Focus on low-glycemic, high-fiber foods: canned beans and lentils (GI 20-40), whole grain oats (GI 55), nuts and nut butters (GI 10-15), canned fish and meat (minimal carbohydrates), non-starchy canned vegetables (green beans, spinach, tomatoes). Avoid: white rice in large amounts, white flour products, sugary drinks, fruit juice. With proper portion control, moderate amounts of whole grains can be included. Insulin-dependent diabetics may need to adjust dosing with any significant dietary change.

How do you monitor blood glucose without electricity?
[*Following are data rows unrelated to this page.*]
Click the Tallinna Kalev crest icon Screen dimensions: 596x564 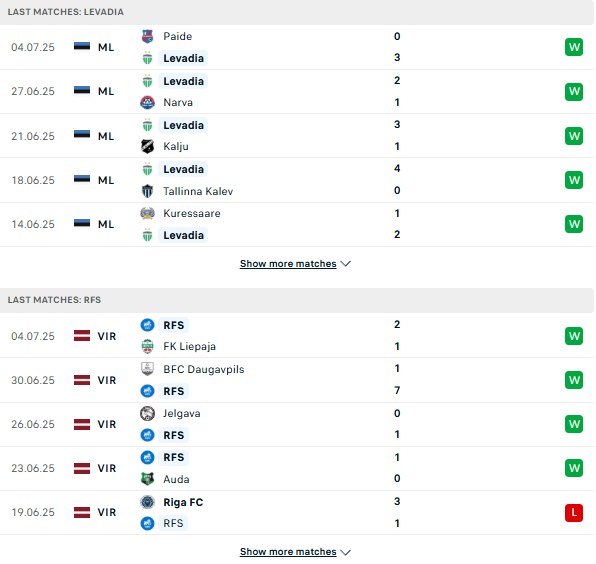pos(147,191)
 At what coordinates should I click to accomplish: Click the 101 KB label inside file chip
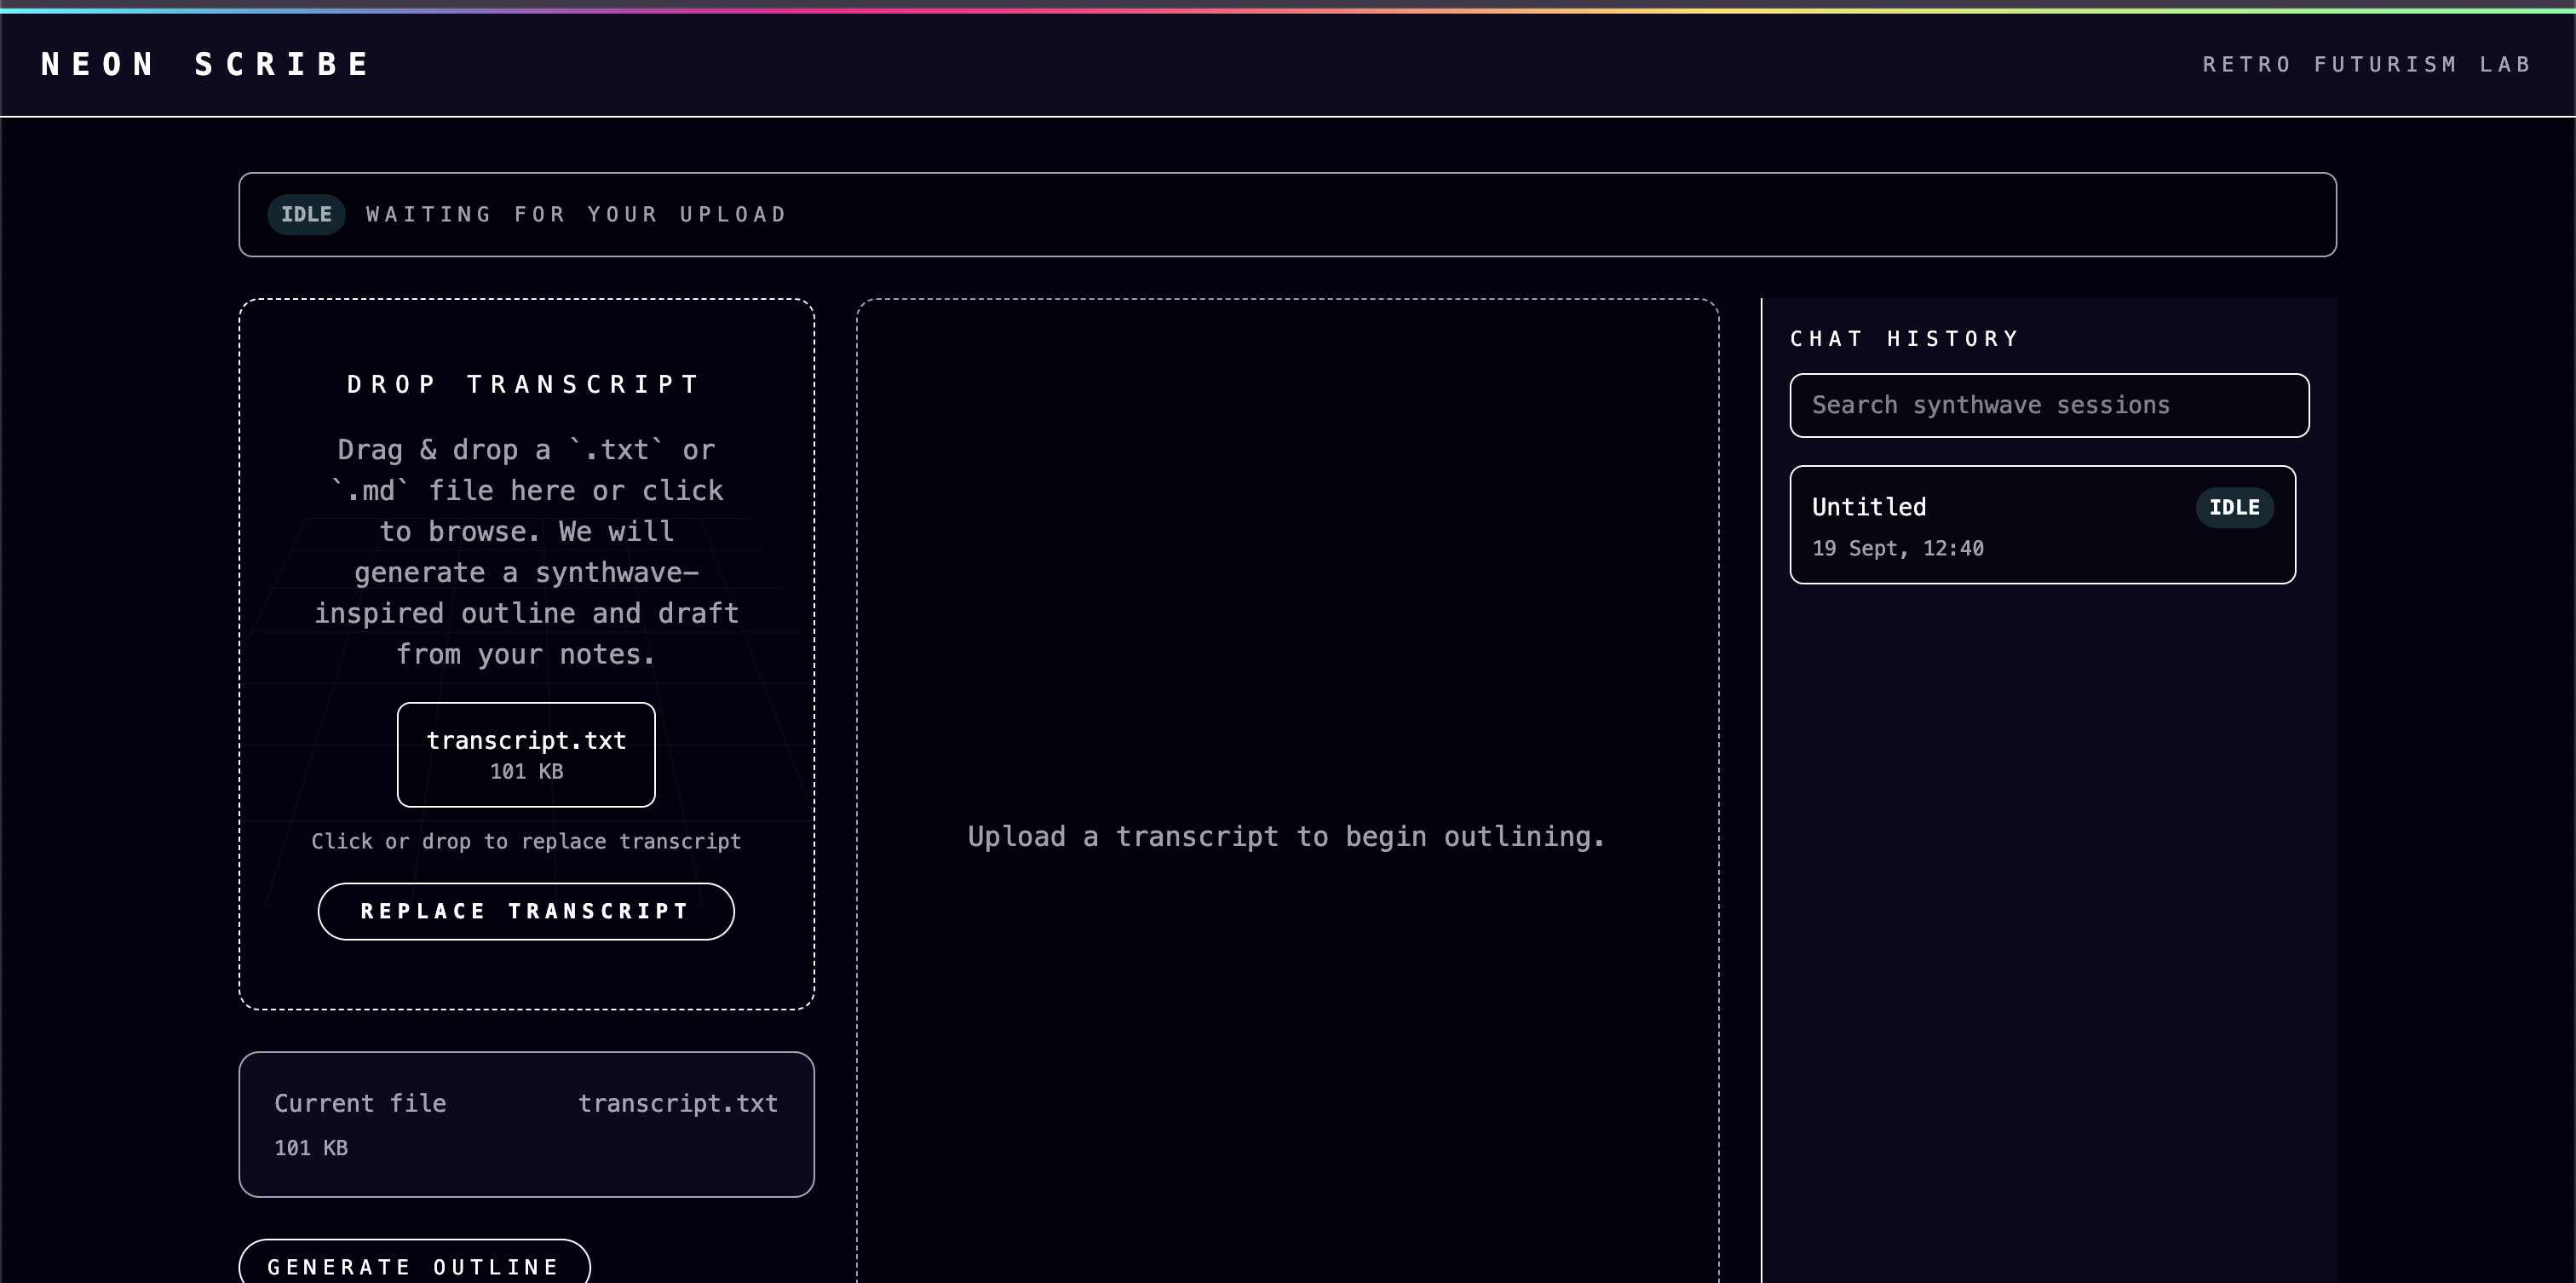pyautogui.click(x=526, y=772)
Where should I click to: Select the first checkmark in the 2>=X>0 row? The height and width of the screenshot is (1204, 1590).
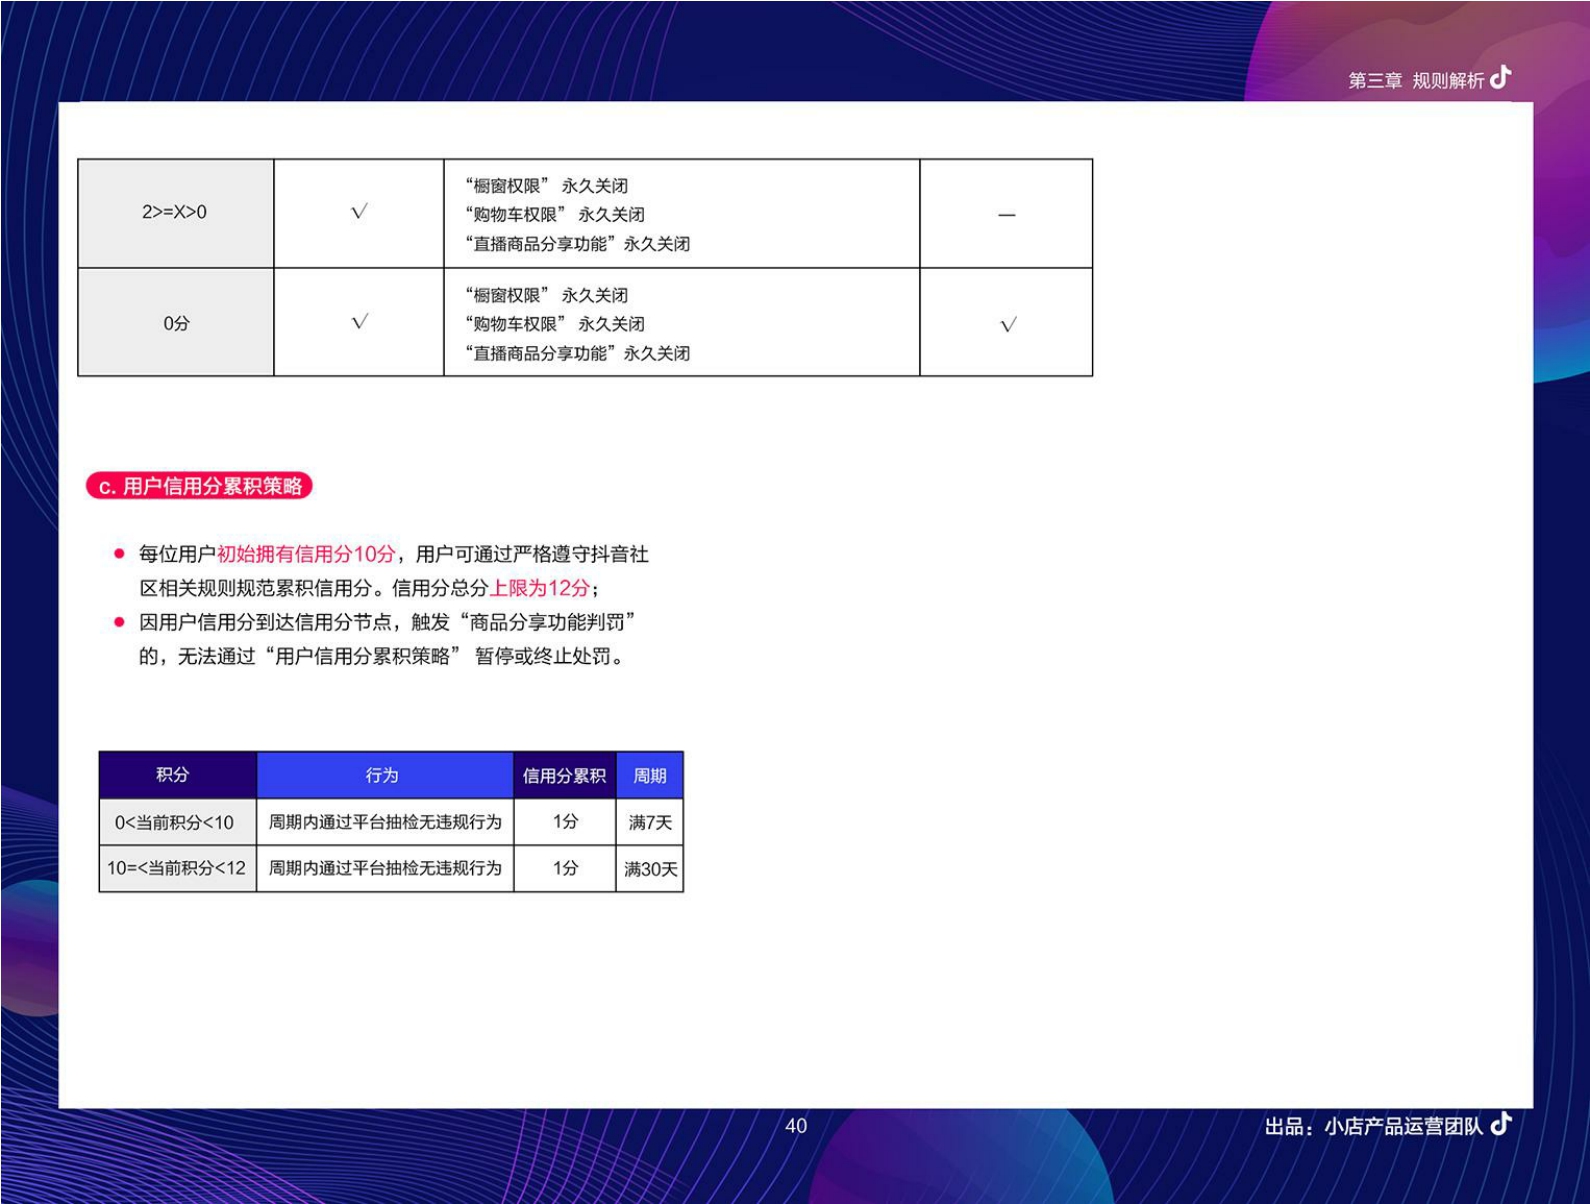coord(359,212)
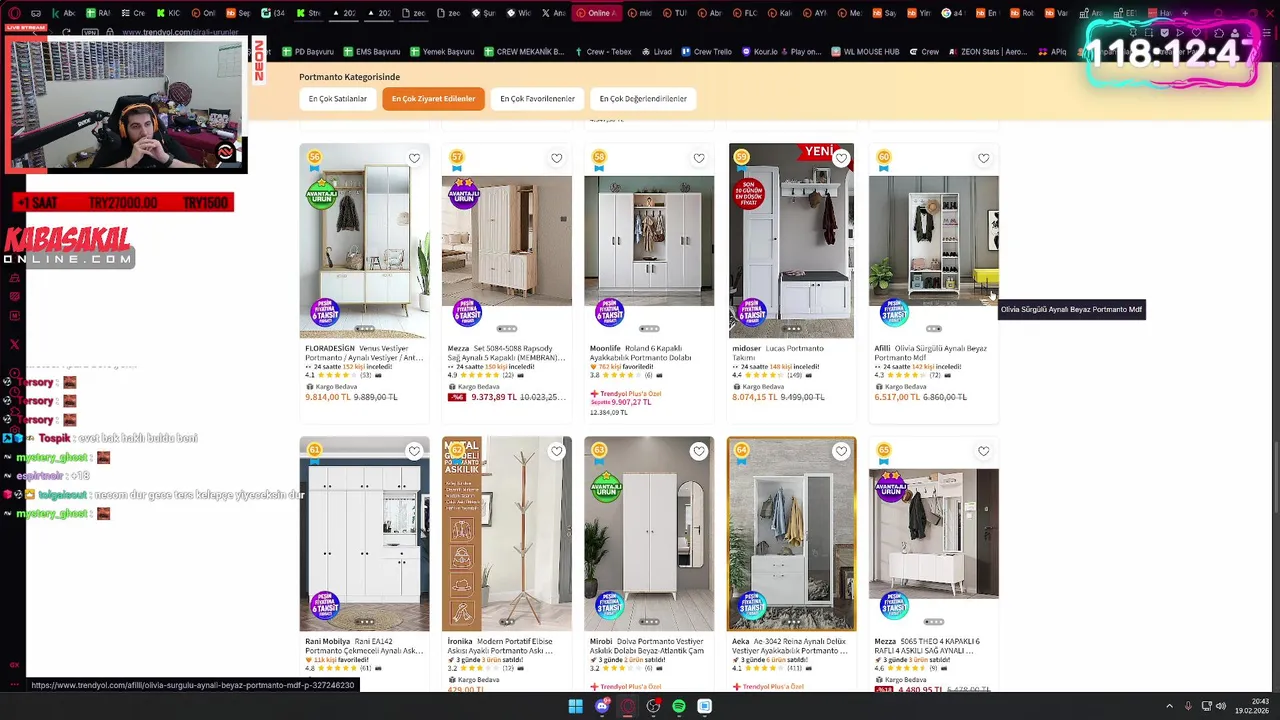Image resolution: width=1280 pixels, height=720 pixels.
Task: Switch to En Çok Favorilenenler category tab
Action: pos(537,99)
Standard glucometers run on batteries and do not require wall power. A supply of fresh AA or AAA batteries is the only electrical requirement. Most glucometers will function for 1,000+ tests on one battery set. For continuous glucose monitor (CGM) users: Dexcom and Libre sensors work with smartphone apps or dedicated readers that run on rechargeable batteries — keep them charged with a solar or portable power bank. If CGM fails, return to manual fingerstick monitoring.

What should a diabetic do if insulin runs out in an emergency?

For type 1 diabetics, insulin is not optional — running out is a medical emergency. Prioritize insulin resupply above everything else. Contact pharmacies, hospitals, or emergency medical services. The ADA recommends that all type 1 diabetics have at least a 3-month supply of insulin stored. For type 2 diabetics on oral medication only, many (not all) can manage short-term disruption through strict carbohydrate restriction and exercise. Discuss with your endocrinologist before an emergency what your options are if medications become unavailable.

Does exercise change insulin requirements in an emergency?

Yes, significantly. Increased physical activity (manual labor, evacuation, stress response) increases insulin sensitivity and lowers blood glucose. Type 1 diabetics may need to reduce bolus insulin doses by 20-50% on days of heavy activity. Type 2 diabetics on oral medications may find blood sugar better controlled with increased activity and may be able to reduce medication. Monitor blood glucose more frequently (every 2-3 hours) when activity level changes significantly.